:: Отрывок из текста ::
Новая Польша 7-8/2018

Речь Посполитая сарматская 2.0

Откуда это движение вспять? Почему власти ведут нас против объединенной Европы? Откуда этот страх дальнейшей интеграции и вообще изменений в Брюсселе, если известно, что в нынешней переходной и в значительной мере случайной форме Евросоюз ожидает, возможно, дальнейший распад?

Если мы начинаем объяснять, что это потому, что Ярослав Качинский и его окружение не понимают, как устроен мир, внешнюю политику подчиняют внутренним партийным играм, а усугубляет все личная мстительность премьера, то мы пройдем мимо самой, возможно, острой польской проблемы, даже не коснувшись ее. Появилась она не с приходом к власти «Права и справедливости», у нее давние источники, во многом она нам навредила, мы неоднократно считали ее искорененной или, по крайней мере, усыпленной, и только перемена правительства в 2015 году обнажила ее разрушительную силу.
Поэтому давайте поставим вопрос немного по-другому: почему мы постоянно расходимся с современностью? Почему суверенность и независимость мы понимаем главным образом как покрикивание о них да ярмарочное переодевание в национальную символику? Почему мы никак не можем понять, что патриотизм в независимом государстве — это прежде всего выполнение непростых гражданских обязательств? Почему из польской традиции мы выбираем проигранные восстания и самое бессмысленное из них — борьбу «отверженных солдат», а не то, что мы сумели построить и отстоять? Почему выбор национальных реквизитов нас скорее разделяет, чем объединяет, служа главным образом самовосхвалению и становясь критерием оценки лояльности по отношению к нам?
И откуда, наконец, этот ископаемый клерикализм с Христом-Королем во главе государства вместо христианской рефлексии над человеком и его родиной, к которой тщетно призывал нас поляк Иоанн Павел II? Ведь от его величия остались только гигантские памятники да запыленные, потому что все реже открываемые, тексты. Почему, наконец, многие из нас считают, что миф Смоленска более важный и поворотный, чем легенда «Солидарности»?

Данные об элементах и расположении текста
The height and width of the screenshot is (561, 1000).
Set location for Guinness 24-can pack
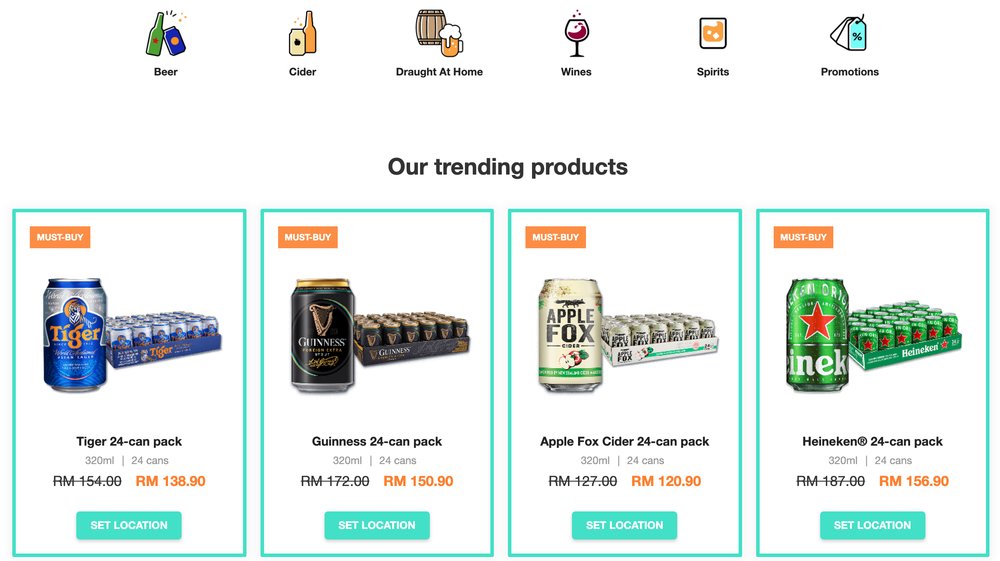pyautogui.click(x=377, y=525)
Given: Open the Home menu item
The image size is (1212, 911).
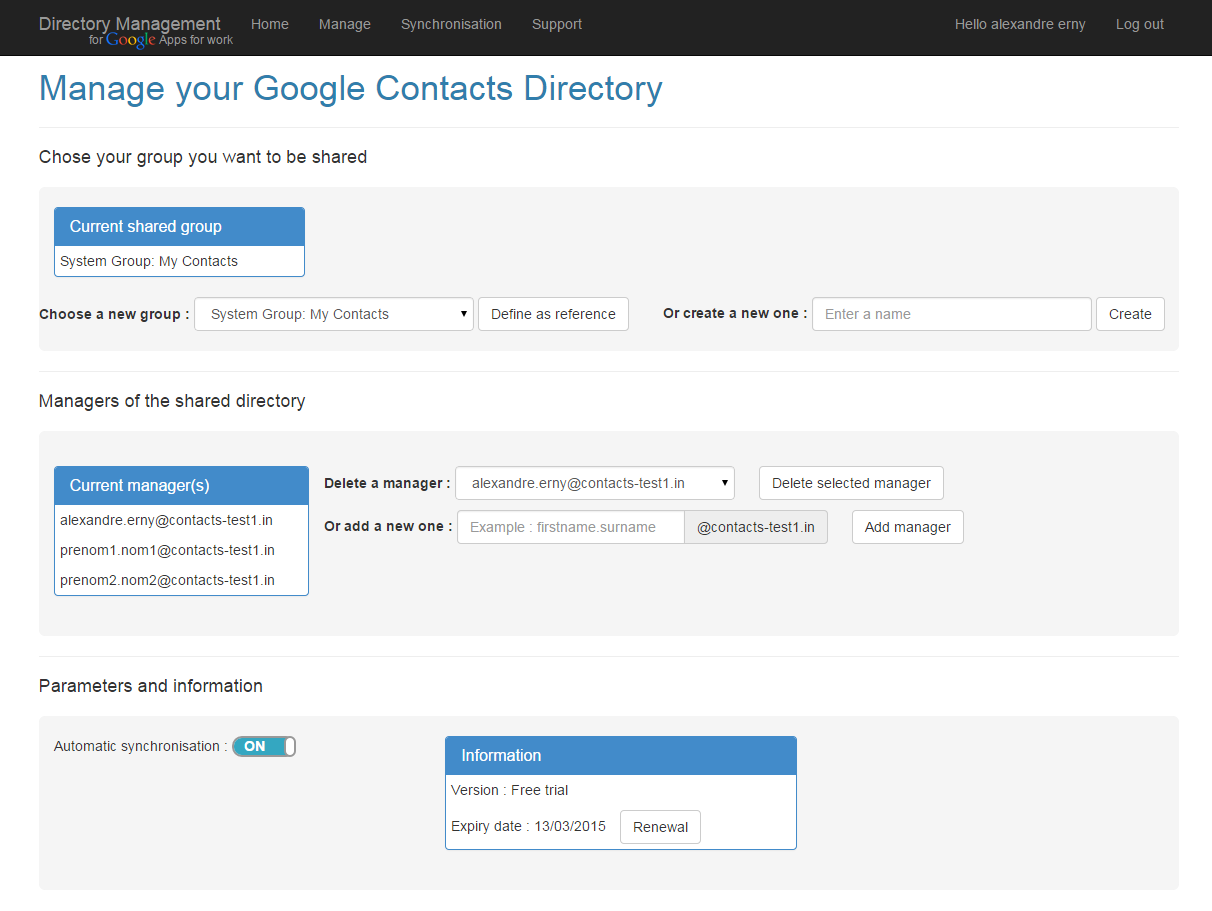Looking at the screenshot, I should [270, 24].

:: Задание 1 ::
Напечатайте полностью отрывок о сарматской Речи Посполитой, ничего в нем не меняя.
:: Задание 2 ::
Выведите все приведенные выше записи строка в строку, без каких-либо изменений. Изображения в ответ не включайте.

:: Результат задания 1 ::
Новая Польша 7-8/2018

Речь Посполитая сарматская 2.0

Откуда это движение вспять? Почему власти ведут нас против объединенной Европы? Откуда этот страх дальнейшей интеграции и вообще изменений в Брюсселе, если известно, что в нынешней переходной и в значительной мере случайной форме Евросоюз ожидает, возможно, дальнейший распад?

Если мы начинаем объяснять, что это потому, что Ярослав Качинский и его окружение не понимают, как устроен мир, внешнюю политику подчиняют внутренним партийным играм, а усугубляет все личная мстительность премьера, то мы пройдем мимо самой, возможно, острой польской проблемы, даже не коснувшись ее. Появилась она не с приходом к власти «Права и справедливости», у нее давние источники, во многом она нам навредила, мы неоднократно считали ее искорененной или, по крайней мере, усыпленной, и только перемена правительства в 2015 году обнажила ее разрушительную силу.
Поэтому давайте поставим вопрос немного по-другому: почему мы постоянно расходимся с современностью? Почему суверенность и независимость мы понимаем главным образом как покрикивание о них да ярмарочное переодевание в национальную символику? Почему мы никак не можем понять, что патриотизм в независимом государстве — это прежде всего выполнение непростых гражданских обязательств? Почему из польской традиции мы выбираем проигранные восстания и самое бессмысленное из них — борьбу «отверженных солдат», а не то, что мы сумели построить и отстоять? Почему выбор национальных реквизитов нас скорее разделяет, чем объединяет, служа главным образом самовосхвалению и становясь критерием оценки лояльности по отношению к нам?
И откуда, наконец, этот ископаемый клерикализм с Христом-Королем во главе государства вместо христианской рефлексии над человеком и его родиной, к которой тщетно призывал нас поляк Иоанн Павел II? Ведь от его величия остались только гигантские памятники да запыленные, потому что все реже открываемые, тексты. Почему, наконец, многие из нас считают, что миф Смоленска более важный и поворотный, чем легенда «Солидарности»?

:: Результат задания 2 ::
The height and width of the screenshot is (561, 1000).
Set location for Guinness 24-can pack
pyautogui.click(x=377, y=525)
Given: Open the Home menu item
The image size is (1212, 911).
Looking at the screenshot, I should [270, 24].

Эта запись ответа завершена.